Cumhuriyet Gazete Yazarı Ebru Güzel, Mehmet Ahi ile Kentsel dönüşüm ve deprem hakkında konuştu. İşte o yazı!
Deprem Dede 2014 dedi ama olası bir Marmara depremi için ne yazık ki kesin bir tarih öngörmek mümkün değil! Yerküre oldukça hareketli ve her gün yeni bir deprem haberi alıyoruz. Tahminlerin çoğu geçmiş istatistiklere dayanıyor. Buna göre 15 yıl ve sonrası ile 30-60 yıl diyenler de var. Diğer yandan yerkabuğUndaki bu aşırı hareketliliğinin deprem takvimini öne çekeceği konuşuluyor. Devlet, alarm düğmesine bastı. “Afet Yasası” olarak bilinen “Afet Riski Altındaki Alanların Dönüştürülmesi’’ kapsamında, Çevre ve Şehircilik Bakanlığı tarafından hazırlanan yönetmelik çerçevesinde riskli yapılar tespit edilecek.
Peki, yasanın içeriği ve uygulaması ya da emlak piyasasına yansımaları nasıl olacak?
İnşaat alanında güçlü ve güvenilir bir firmada görev yapan Mehmet Ahi ile Teknik Yapı Holding’te bir araya geldik. Devlet Güzel Sanatlar Akademisi Yüksek Mimarlık Bölümü ile İstanbul Üniversitesi işletme Fakültesi İşletme iktisadı Enstitüsü’nü bitiren ve inşaat sektöründeki çeşitli firmalarda üst düzey yöneticilik görevlerinde bulunan Ahi, 2007’den bu yana Batı AtaşehirUphilI Court, Kartal Uprise Elite ve Uplife Park gibi tamamlanmış projelerin yanı sıra, kentsel dönüşüm kapsamında Fikirtepe, Etiler Uçaksavar Sitesi ve Esentepe Emekli Subay Evleri’nde başlattıkları projelerin hayata geçirilmesi sürecinde önemli görev ve sorumluluklar almış.
Kentsel Dönüşüm Yasası’nı bir de sizden dinleyebilir miyiz?
Bu yasanın amacı; afet riski altındaki alanlar ile bu alanlar dışındaki riskli yapıların bulunduğu arsa ve arazilerde, fen, sanat, norm ve standartlara uygun sağlıklı ve güvenli yaşama çevrelerini teşkil etmek üzere iyileştirme, tasfiye ve yenilemelere dair usul ve esasları belirlemektir. Diğer bir deyişle de çok riskli bir deprem coğrafyasında bulunan ülkemizi afetlere karşı daha dirençli binalar inşası ile güvenli yaşam koşullarını sağlamaktır.

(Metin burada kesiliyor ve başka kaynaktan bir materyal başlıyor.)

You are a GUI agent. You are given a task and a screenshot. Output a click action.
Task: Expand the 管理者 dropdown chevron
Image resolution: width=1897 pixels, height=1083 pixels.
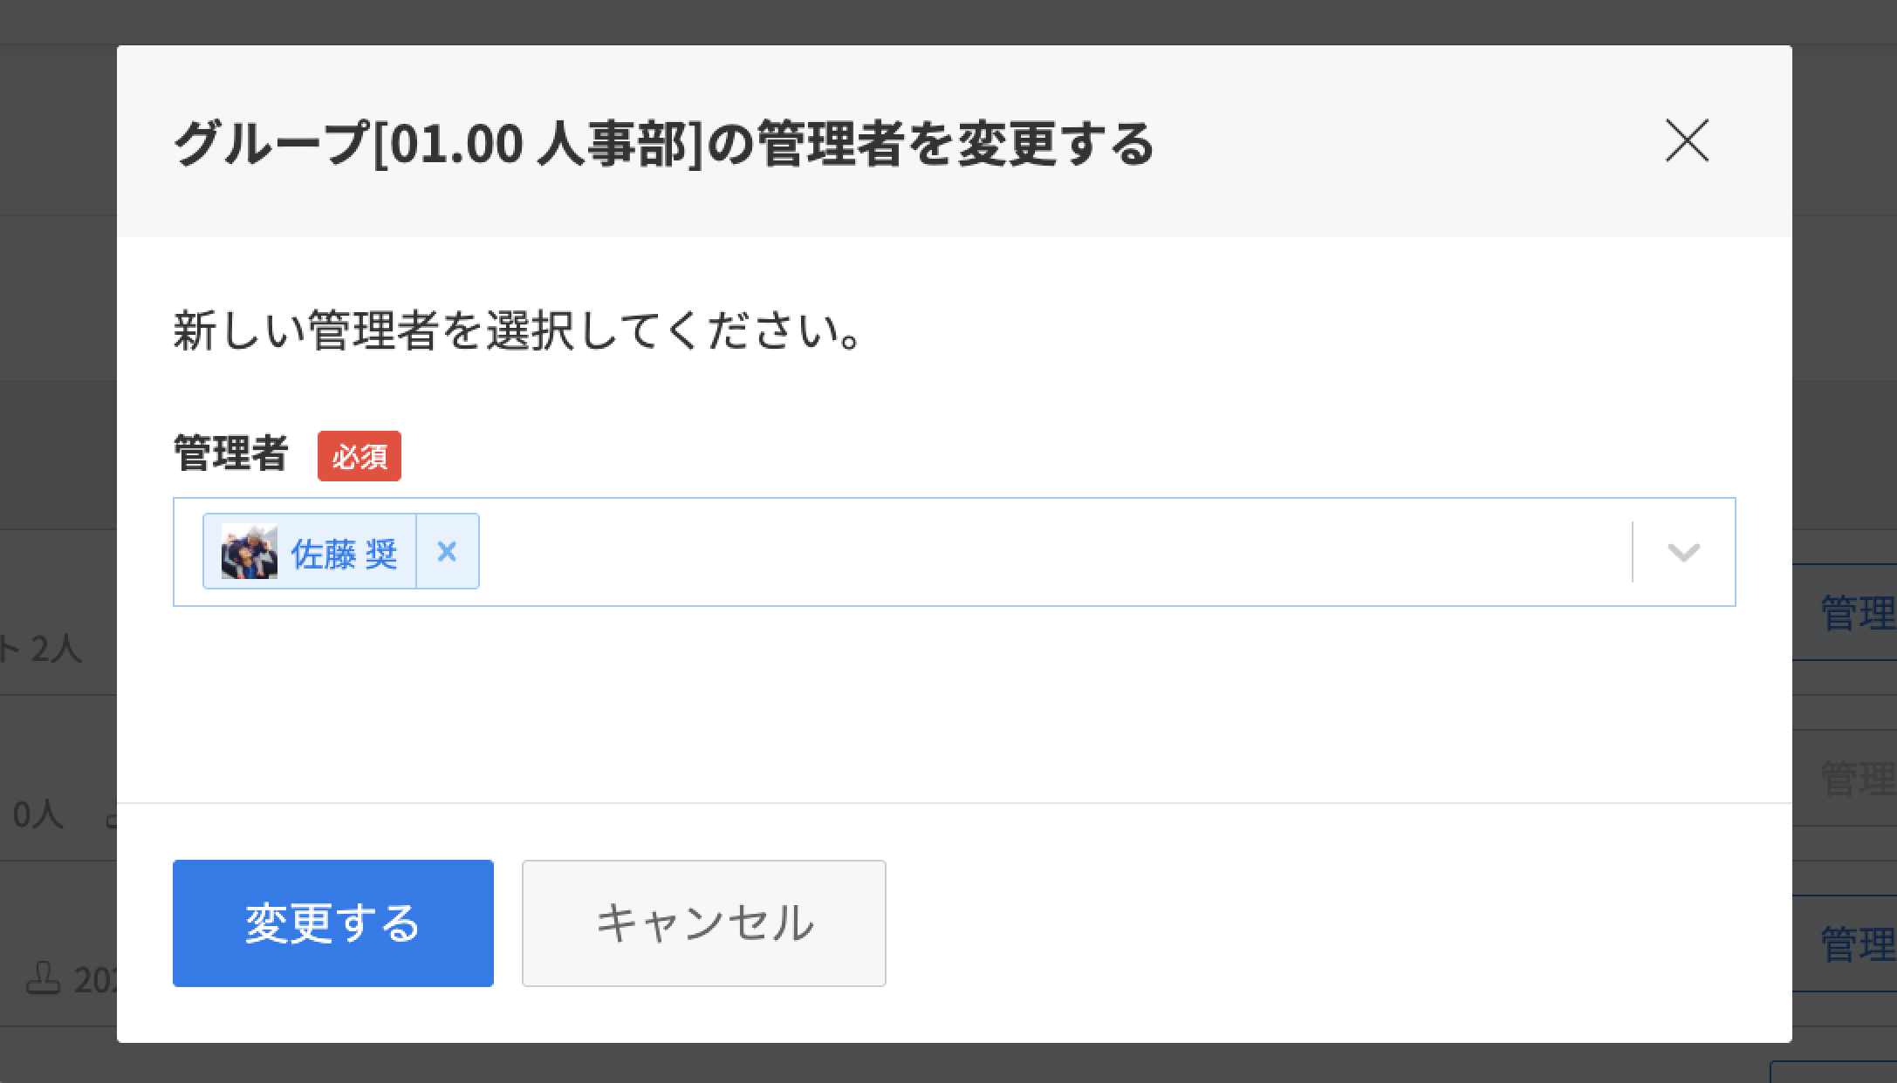(1683, 552)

Hangi tür yapılar bu yasa kapsamında yenilenecek?
Riskli alan içinde veya dışında olan ve riskli yapı tanımına uyan yapılar. İstanbul’da ruhsatlı olsun olmasın binaların büyük bölümü 1978 deprem yönetmeliği kriterlerine göre inşa edilmiştir. İstanbul o zaman ikinci derecede yer alırken şimdi birinci derece deprem bölgesi sayılıyor. Mevcut yapıların önemli bir bölümünün 2007 (güncel) deprem yönetmeliği ve eklerindeki şartları sağlamadığı, genel olarak riskli yapı grubuna girdiği söylenebilir.

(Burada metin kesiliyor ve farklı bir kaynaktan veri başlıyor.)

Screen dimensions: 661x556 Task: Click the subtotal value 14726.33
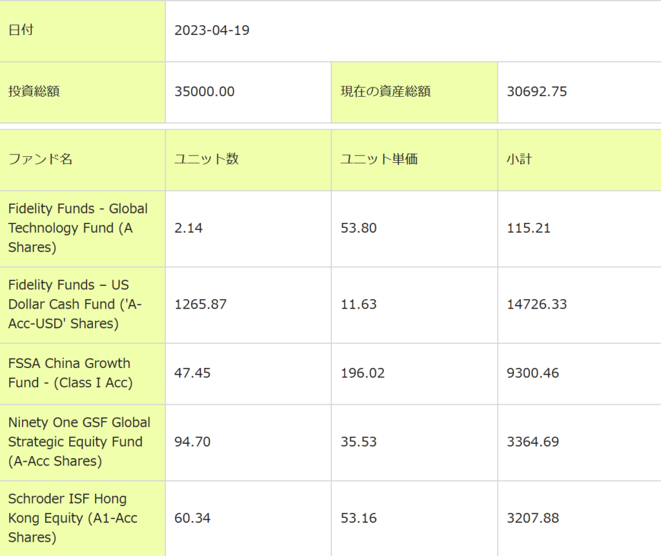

Mevcut yasalar ile karşılaştırıldığında bu yasa ne gibi farklılıklar getirmektedir?
Bu yasa kapsamına giren alanlar ile riskli yapı grubuna giren binalar açısından, yasalardaki bazı uygulamalara değişiklik getirilmektedir. Örneğin oturduğunuz binayı veya siteyi yenilemek istediğinizde kat maliklerinin yüzde 100’ünün, kabul şartı ile alınacak kararlarla mümkünken, riskli olduğu tespitlenmiş yapılarda yeterli karar oranı için artık 2/3’lik çoğunluğu yeterli görmektedir. Yapıların depreme karşı güçlendirme veya yıkılarak yeniden inşası gündeme geldiğinde bir kişinin “ben bu binada yaşamımı tamamlamak istiyorum, burada ölmek istiyorum, yeni dekore ettim, tadilata şu kadar para harcadım, prensip olarak İstemiyorum, bizim yapımız sağlammış” gibi nedenler ile hayır denilmesi karşısında geriye kalan çoğunluğa söz düşmezken, artık çoğunluğun tek kişi karşısında hakları savunulmaktadır.

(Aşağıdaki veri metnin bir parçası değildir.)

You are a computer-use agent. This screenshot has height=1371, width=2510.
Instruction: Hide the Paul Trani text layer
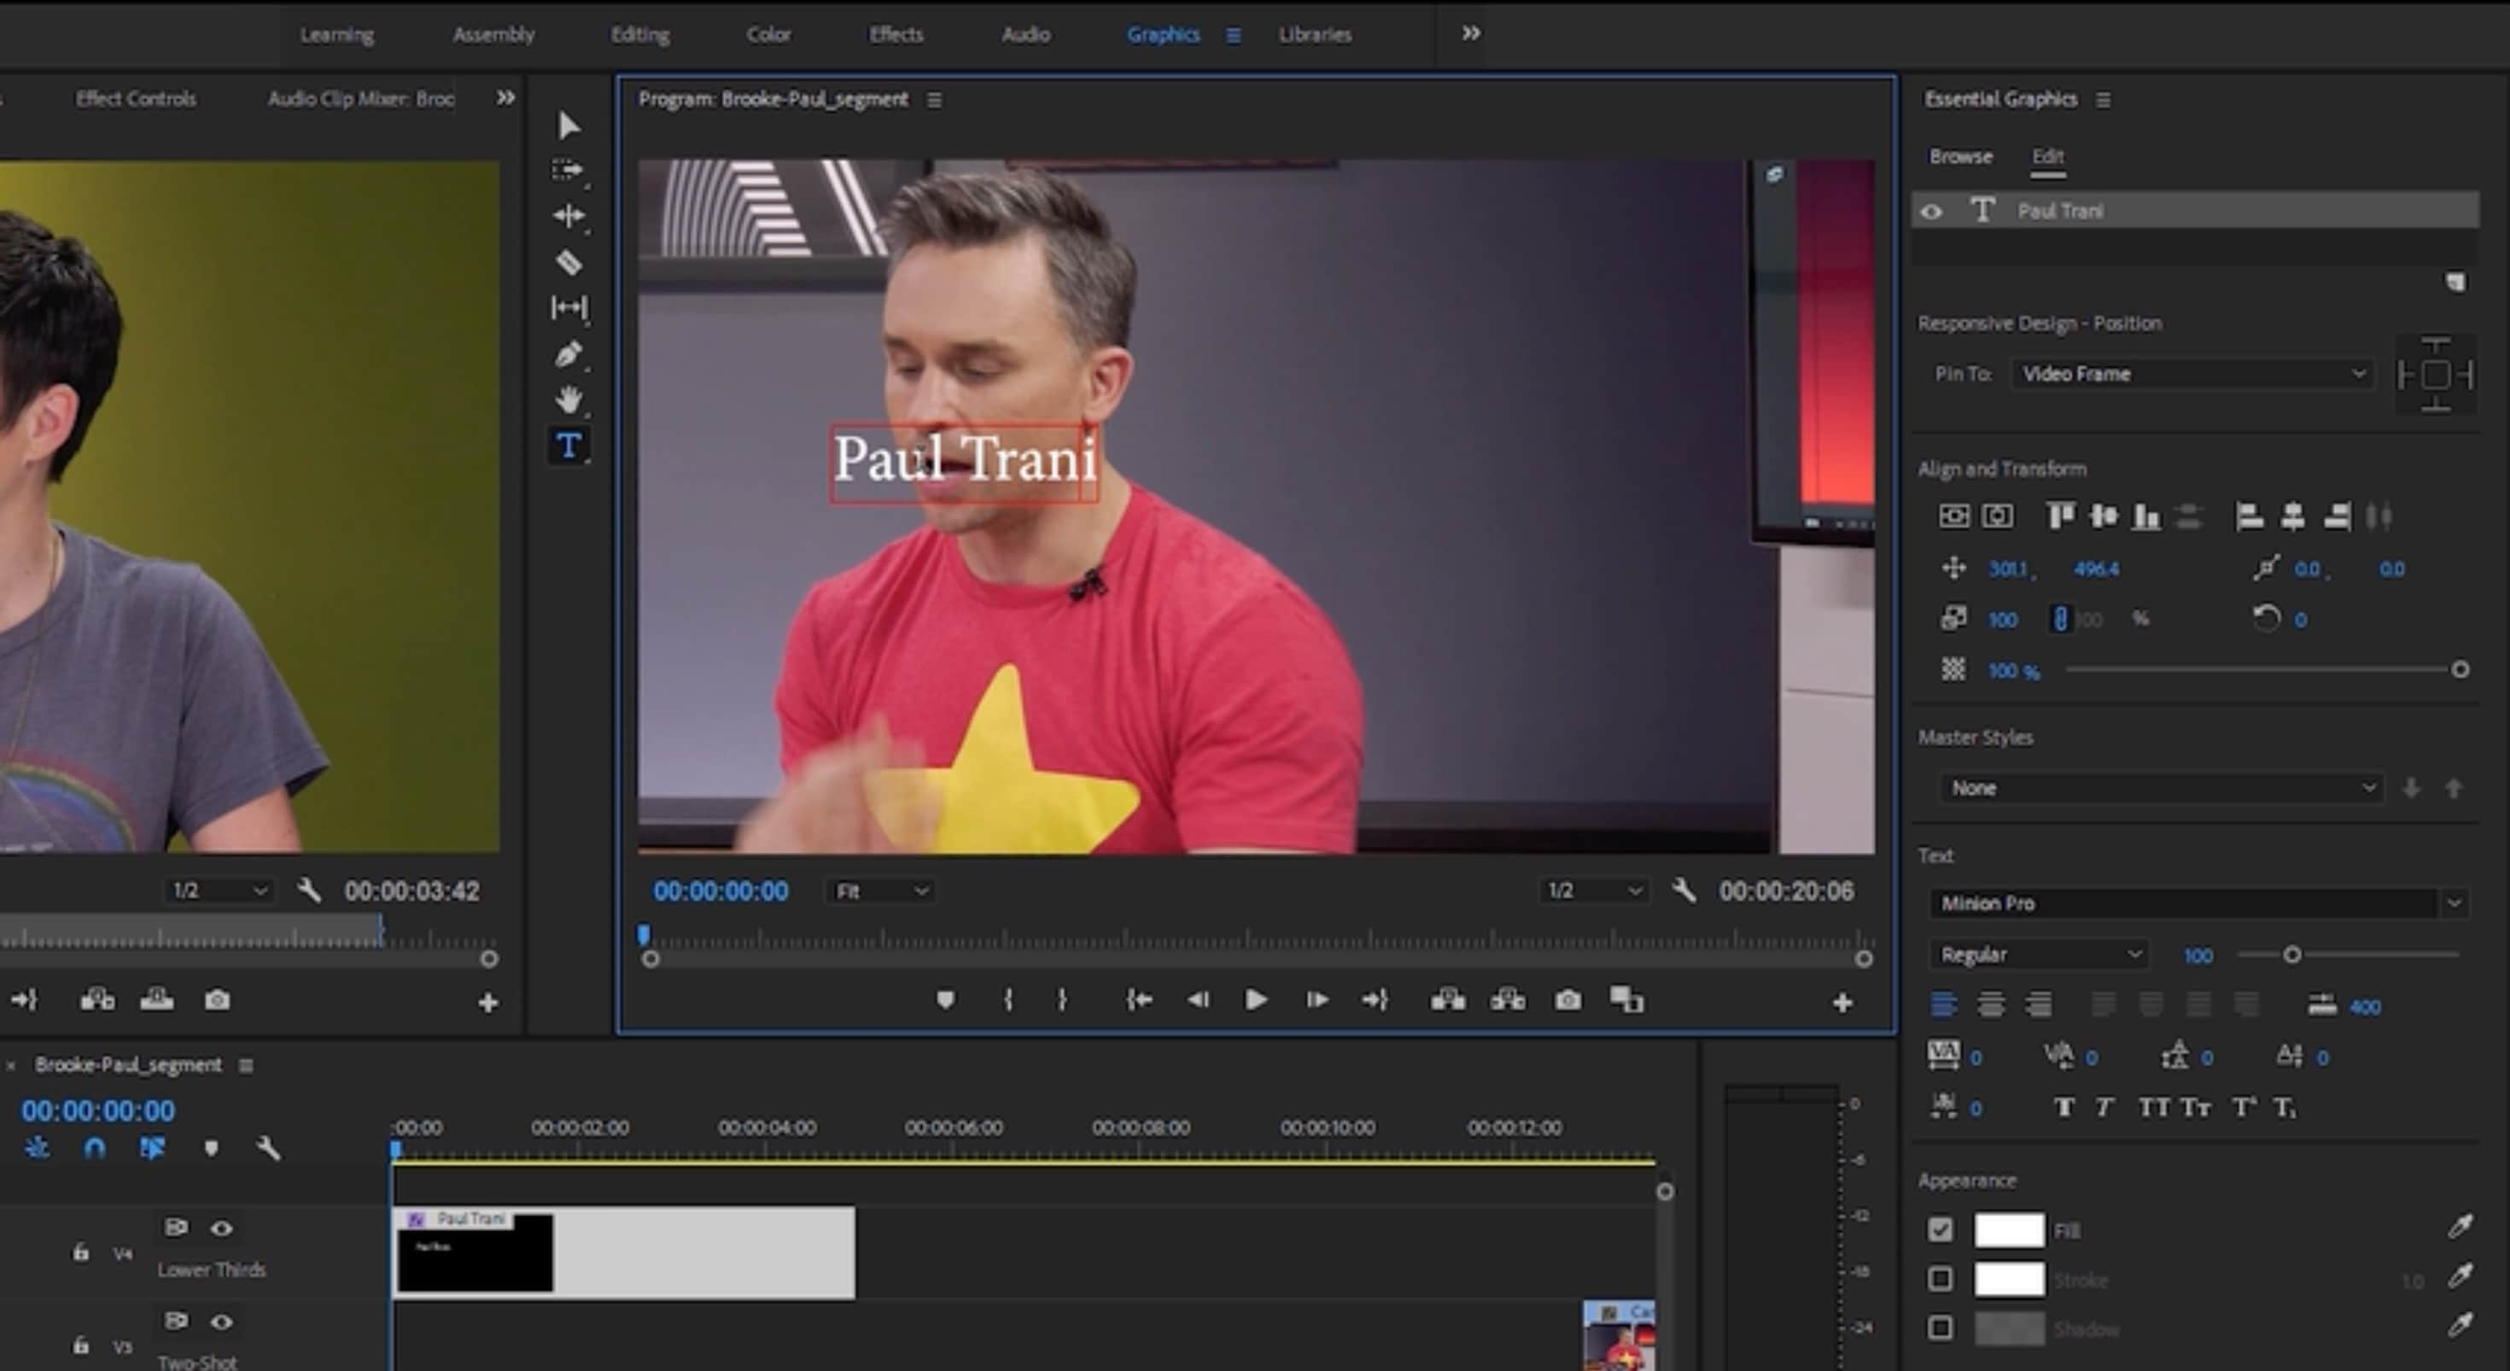pyautogui.click(x=1931, y=211)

Depreme hazırlık için geç kalındı mı?
Kronometre çalışıyor. Olabildiğince hızlı önlem alınmaz ise Türkiye ekonomisinin can damarı olan bölgelerdeki yıkımın, sanayinin çökmesi tüm ülkeyi yıllarca geriye götürecek ve geri kazanım maliyeti tahmin edilemeyecek boyutta olacaktır.
Keşke bununla ilgili düzenleyici yasalar 13 yıl sonra değil de hemen akabinde çıkarılabilseydi, tahminiınce epey yol alınmış olurdu. Artık zamanın çok iyi değerlendirilme mecburiyeti var.
Japonya’nın bu konudaki başarısını örnek alabiliriz.